Though they’re ticking back up, decreased CPMs are still a buying opportunity.
62% seeing declines. Using a sample of 173 publishers and “programmatic specialists” (SSPs, Ad Exchanges, Ad Networks), the trade body reports that 62% of publishers have seen significantly or somewhat reduced CPMs in the face of ad budget cuts and diminished advertiser competition.
The survey was conducted between April 29 and May 11.
Programmatic less impacted. Programmatic providers have been less impacted overall, with a few even seeing rate increases, compared with publishers that offer direct ad sales. Publishers have cut CPM rates in an effort to remain competitive and maintain revenue. Online news publishers may be among the hardest hit.
The biggest CPM price drops have happened in the category of “open web display” ads, followed by mobile web advertising, which are off 34% and 33%, respectively. By comparison, social media advertising is down by 18%. CPM prices on desktop overall are down 27%; they’re off 28% on mobile phones. The channel that has been most resistant to price declines (or resilient) is connected TV, according to the survey.
These publisher-respondents project an average CPM revenue decline of 16% for the full year, compared with original 2020 forecasts. While the sample is small, it’s undoubtedly directionally accurate and suggests that if there is ad revenue growth in 2020, it will be in the very low single digits.

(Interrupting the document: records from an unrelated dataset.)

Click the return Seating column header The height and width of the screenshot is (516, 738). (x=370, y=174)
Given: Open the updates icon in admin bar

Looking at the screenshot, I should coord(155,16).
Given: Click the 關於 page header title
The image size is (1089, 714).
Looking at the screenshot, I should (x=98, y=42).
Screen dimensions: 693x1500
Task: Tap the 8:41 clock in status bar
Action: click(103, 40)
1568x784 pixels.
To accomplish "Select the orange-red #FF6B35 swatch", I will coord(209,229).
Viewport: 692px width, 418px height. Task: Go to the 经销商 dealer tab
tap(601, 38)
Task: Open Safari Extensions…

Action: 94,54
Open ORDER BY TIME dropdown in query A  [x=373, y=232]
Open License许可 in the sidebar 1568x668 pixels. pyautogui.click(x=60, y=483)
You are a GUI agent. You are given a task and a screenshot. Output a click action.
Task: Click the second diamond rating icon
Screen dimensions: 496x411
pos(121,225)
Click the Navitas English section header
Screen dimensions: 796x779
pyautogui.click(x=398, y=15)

Why we care. It makes sense that programmatic networks have seen fewer declines, as many advertisers essentially abandoned harder-to-measure brand or awareness advertising and focused more narrowly on performance and lower funnel strategies. These reduced CPMs — which are starting to increase — represent a buying opportunity for marketers and brands now seeking to reactivate or re-engage with customers and prospects.
As budgets start to return in early Q3, the discounts may not last that much longer.